If you want to see what happens when you just use grout, check out my build thread.

http://www.reptileforums.co.uk/forums/habitat/625590-ribbon-snake-viv-build.html

Jay


----------



## tomcannon (Jan 2, 2008)

Pendragon said:


> Yup, Epoxy all the way : victory:
> 
> If you want to see what happens when you just use grout, check out my build thread.
> 
> ...


Cheers Jay, just read from start to finish, very nice and i didnt realise how water tight the grout would be, especially in a fully submerged area so thats promising, I'm just about to update my progress thread in habitat if you care to take a look, pretty much finished the waterfall structure today, always good for someone with some experience to have a look and give an opinion!

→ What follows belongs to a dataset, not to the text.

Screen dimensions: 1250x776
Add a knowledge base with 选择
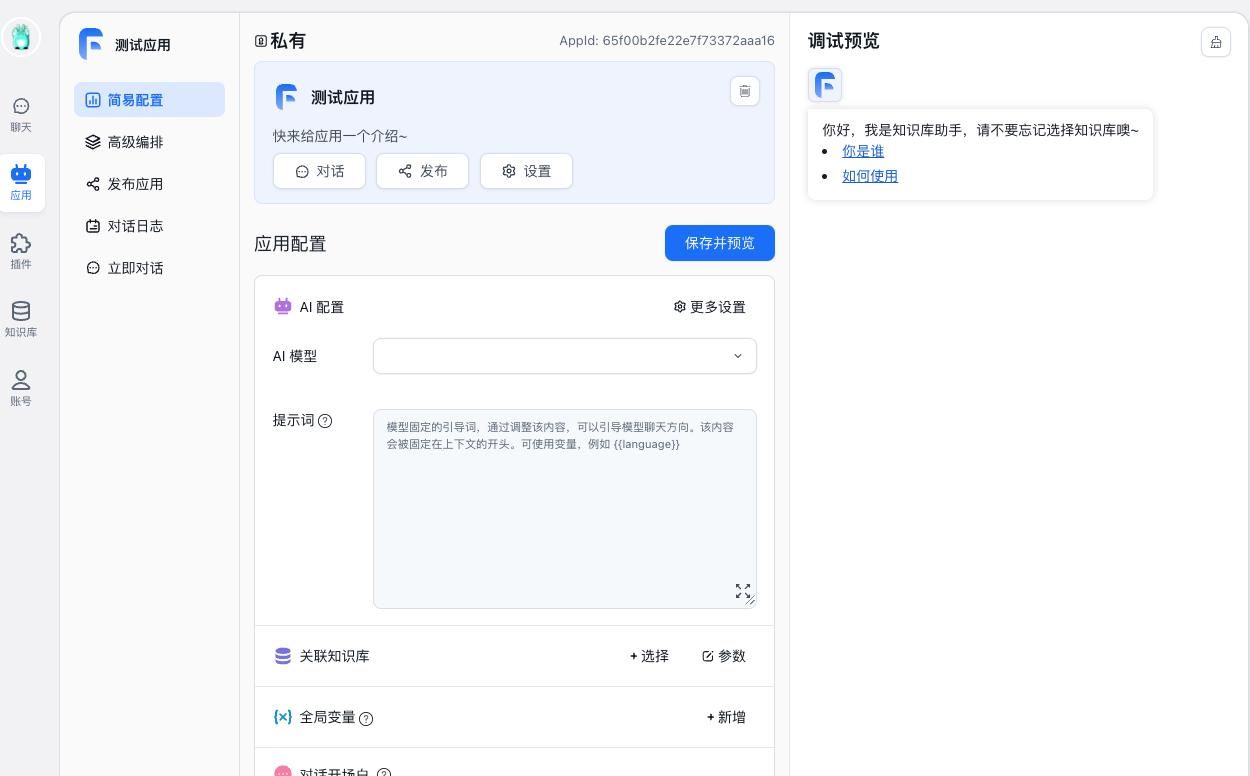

http://www.reptileforums.co.uk/forums/habitat/699735-cwd-viv-build-another-fake.html


Thanks again, Tom


----------



## Pendragon (Dec 8, 2008)

Sorry mate, I've just read my thread, didn't realize that I didn't update it again!! To fill you in, it did leak again so I lined it with Epoxy resin, it is now water tight.

I must go back and update that thread :blush:

Jay


----------



## tomcannon (Jan 2, 2008)

Pendragon said:


> Sorry mate, I've just read my thread, didn't realize that I didn't update it again!! To fill you in, it did leak again so I lined it with Epoxy resin, it is now water tight.
> 
> I must go back and update that thread :blush:
> 
> Jay


Aaah, I thought it sounded too good to be true, I shall be epoxy'ing the whole thing anyway to withstand claws as well as water!

Tom.


----------



## Pendragon (Dec 8, 2008)

Ok, but to let you know it will turn out very shiny, this is ok on the bits that stay wet, but it looks a bit crap on rock that is suposed to be dry, Plus the Lizards will struggle to find grip on the resin.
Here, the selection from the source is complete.